◆ PROBLEM ◆
Below are some records. Return exactly the lines from the one containing "Open the None dropdown beside Shortcuts" through the one containing "Viewport: 714px width, 460px height.", both included, and only those.
* * * * * * * * *
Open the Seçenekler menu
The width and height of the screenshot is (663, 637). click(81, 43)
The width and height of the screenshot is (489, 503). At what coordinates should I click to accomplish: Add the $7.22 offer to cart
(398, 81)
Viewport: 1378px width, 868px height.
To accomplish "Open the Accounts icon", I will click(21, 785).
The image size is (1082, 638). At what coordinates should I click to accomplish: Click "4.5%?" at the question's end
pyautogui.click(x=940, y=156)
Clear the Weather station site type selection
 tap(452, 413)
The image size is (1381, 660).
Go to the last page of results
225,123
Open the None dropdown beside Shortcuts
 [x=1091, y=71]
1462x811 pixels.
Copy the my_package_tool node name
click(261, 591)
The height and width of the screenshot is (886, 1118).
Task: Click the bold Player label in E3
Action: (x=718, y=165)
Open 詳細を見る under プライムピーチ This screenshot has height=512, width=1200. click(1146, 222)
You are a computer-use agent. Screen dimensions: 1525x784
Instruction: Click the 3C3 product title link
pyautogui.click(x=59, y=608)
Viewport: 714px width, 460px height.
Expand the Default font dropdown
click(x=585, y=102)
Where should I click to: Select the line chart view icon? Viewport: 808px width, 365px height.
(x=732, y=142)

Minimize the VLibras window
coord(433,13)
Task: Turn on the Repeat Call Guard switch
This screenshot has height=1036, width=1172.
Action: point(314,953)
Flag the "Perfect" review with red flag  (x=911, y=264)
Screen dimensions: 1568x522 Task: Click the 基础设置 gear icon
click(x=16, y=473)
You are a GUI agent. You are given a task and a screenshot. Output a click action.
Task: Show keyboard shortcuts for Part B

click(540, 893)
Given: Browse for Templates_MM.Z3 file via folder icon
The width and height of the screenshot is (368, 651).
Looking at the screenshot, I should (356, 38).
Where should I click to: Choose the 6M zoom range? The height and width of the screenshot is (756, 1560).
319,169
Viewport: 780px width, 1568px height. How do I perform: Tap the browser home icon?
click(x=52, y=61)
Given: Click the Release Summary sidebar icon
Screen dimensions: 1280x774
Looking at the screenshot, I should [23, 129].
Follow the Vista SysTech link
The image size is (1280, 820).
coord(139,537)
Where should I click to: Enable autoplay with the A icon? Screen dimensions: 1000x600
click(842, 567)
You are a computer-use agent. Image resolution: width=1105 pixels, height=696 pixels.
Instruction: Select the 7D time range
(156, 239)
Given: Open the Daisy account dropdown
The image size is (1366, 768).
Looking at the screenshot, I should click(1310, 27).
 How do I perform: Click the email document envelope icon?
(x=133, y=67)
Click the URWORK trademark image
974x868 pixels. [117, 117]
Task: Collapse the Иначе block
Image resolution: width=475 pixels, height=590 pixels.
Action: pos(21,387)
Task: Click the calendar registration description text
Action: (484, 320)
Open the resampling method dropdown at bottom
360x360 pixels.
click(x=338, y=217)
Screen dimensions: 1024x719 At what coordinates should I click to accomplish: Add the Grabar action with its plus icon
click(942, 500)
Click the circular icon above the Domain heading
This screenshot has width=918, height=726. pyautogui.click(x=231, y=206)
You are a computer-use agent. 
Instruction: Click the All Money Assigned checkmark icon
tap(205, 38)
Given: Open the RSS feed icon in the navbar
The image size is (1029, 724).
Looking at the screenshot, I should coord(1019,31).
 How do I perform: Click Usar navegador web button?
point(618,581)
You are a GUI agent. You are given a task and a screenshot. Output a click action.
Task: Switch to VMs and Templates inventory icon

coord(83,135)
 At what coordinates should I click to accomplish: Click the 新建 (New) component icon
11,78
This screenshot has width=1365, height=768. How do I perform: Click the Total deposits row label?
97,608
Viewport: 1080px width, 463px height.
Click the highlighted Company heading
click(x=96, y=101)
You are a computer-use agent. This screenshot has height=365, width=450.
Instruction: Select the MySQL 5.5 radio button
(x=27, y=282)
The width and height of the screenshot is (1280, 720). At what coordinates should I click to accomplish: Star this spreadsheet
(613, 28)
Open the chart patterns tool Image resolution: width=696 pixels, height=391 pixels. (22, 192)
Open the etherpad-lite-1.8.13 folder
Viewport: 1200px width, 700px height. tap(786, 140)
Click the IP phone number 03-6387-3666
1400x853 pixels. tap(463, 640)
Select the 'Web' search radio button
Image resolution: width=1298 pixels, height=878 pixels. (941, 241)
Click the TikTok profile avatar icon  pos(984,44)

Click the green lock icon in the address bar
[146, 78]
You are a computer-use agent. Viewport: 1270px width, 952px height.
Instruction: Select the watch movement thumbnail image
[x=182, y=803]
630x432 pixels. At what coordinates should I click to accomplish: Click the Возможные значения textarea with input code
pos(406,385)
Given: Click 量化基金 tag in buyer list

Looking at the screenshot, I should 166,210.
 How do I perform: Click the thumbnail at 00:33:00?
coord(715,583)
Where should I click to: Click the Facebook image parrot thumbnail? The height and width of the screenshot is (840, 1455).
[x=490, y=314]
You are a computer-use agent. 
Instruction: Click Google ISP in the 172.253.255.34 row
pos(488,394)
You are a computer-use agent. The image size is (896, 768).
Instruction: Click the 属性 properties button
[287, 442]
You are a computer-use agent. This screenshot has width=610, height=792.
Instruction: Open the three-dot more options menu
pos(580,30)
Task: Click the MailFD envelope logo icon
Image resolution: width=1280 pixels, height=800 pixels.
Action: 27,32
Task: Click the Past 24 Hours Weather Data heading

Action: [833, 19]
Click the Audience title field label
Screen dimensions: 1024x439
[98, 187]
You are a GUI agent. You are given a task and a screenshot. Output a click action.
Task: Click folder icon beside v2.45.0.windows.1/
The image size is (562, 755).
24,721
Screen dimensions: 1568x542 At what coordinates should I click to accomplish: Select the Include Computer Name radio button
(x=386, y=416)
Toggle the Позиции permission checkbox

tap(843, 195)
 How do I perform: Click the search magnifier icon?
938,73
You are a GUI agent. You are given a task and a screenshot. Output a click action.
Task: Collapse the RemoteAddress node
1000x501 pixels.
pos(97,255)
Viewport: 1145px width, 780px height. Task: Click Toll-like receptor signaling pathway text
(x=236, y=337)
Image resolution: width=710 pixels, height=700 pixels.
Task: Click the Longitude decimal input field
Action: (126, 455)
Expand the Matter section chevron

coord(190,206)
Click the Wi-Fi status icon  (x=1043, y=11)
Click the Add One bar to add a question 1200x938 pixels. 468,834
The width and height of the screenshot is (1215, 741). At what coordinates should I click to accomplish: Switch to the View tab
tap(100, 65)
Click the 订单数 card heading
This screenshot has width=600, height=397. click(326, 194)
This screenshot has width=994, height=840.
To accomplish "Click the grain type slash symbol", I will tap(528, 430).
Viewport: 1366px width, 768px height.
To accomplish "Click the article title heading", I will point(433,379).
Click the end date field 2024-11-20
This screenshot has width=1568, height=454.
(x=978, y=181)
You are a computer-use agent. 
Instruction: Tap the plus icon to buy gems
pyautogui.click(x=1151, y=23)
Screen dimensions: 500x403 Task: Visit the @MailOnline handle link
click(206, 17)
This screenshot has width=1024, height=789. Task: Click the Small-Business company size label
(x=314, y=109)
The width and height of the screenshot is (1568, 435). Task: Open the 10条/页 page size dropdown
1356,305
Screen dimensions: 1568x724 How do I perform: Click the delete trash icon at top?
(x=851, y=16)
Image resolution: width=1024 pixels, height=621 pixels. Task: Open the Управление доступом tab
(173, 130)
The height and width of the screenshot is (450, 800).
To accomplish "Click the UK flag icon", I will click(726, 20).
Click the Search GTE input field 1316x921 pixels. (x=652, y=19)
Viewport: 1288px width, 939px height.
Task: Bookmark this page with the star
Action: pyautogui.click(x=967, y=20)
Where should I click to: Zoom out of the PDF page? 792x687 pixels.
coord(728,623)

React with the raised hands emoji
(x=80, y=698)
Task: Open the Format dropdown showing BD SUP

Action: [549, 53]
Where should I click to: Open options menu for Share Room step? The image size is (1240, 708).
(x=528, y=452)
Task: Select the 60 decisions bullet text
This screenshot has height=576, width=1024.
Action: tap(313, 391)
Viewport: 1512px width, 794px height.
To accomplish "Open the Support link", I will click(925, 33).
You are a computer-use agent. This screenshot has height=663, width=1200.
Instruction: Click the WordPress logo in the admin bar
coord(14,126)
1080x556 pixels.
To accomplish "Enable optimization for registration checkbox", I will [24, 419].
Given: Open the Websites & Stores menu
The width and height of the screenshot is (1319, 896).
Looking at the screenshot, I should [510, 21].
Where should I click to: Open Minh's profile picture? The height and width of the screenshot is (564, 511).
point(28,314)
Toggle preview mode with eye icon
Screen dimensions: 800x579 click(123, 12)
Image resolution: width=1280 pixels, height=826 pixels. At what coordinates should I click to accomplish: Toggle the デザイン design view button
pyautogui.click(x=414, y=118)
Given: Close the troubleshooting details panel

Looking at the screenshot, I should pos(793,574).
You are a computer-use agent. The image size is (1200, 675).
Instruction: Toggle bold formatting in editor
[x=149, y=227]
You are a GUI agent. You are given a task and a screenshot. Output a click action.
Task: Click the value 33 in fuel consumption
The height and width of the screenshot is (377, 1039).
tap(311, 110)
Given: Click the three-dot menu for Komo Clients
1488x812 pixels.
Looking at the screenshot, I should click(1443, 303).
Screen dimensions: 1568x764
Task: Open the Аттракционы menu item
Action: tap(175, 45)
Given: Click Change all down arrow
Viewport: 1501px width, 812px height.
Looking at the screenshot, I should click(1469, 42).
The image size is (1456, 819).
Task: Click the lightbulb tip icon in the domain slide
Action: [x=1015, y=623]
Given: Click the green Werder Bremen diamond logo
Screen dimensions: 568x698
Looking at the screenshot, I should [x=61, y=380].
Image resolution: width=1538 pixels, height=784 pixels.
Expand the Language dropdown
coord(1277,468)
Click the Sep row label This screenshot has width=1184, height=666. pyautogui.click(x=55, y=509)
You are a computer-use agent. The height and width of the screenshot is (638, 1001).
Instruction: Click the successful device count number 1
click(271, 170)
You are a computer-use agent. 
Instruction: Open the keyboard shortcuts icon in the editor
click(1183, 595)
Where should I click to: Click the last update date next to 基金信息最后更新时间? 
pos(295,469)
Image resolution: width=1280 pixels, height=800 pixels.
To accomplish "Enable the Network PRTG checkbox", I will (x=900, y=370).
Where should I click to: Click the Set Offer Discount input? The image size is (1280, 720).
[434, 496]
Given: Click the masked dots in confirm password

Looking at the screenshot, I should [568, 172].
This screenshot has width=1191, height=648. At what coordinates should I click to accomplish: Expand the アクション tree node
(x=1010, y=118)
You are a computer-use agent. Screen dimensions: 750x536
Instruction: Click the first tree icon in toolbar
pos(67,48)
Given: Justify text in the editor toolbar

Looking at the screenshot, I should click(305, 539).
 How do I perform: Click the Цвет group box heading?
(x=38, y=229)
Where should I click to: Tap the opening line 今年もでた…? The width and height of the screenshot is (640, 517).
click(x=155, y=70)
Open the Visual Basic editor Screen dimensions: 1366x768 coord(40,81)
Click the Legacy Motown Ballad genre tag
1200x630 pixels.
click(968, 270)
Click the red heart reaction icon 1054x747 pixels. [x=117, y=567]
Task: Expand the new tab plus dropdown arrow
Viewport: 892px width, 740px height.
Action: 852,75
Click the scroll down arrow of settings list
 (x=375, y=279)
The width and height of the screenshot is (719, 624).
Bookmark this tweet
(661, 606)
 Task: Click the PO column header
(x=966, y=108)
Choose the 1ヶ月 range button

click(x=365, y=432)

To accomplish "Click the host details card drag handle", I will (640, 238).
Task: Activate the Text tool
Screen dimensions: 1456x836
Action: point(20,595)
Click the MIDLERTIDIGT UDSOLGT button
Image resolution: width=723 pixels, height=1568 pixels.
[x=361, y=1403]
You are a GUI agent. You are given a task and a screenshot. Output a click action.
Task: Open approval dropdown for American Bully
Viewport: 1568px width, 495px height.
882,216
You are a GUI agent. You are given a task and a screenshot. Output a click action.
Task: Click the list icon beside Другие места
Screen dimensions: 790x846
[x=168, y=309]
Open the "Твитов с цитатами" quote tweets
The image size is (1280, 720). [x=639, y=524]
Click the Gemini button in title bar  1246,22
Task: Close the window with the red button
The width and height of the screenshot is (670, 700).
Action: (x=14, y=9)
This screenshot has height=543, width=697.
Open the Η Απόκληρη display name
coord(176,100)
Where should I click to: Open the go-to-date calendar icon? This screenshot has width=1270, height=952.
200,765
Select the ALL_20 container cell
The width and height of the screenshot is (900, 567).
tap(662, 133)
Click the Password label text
* * * * * * * * *
◆ EXPECTED OUTPUT ◆
Open the None dropdown beside Shortcuts
 [x=1091, y=71]
1462x811 pixels.
Copy the my_package_tool node name
click(261, 591)
The height and width of the screenshot is (886, 1118).
Task: Click the bold Player label in E3
Action: (x=718, y=165)
Open 詳細を見る under プライムピーチ This screenshot has height=512, width=1200. click(1146, 222)
You are a computer-use agent. Screen dimensions: 1525x784
Instruction: Click the 3C3 product title link
pyautogui.click(x=59, y=608)
Viewport: 714px width, 460px height.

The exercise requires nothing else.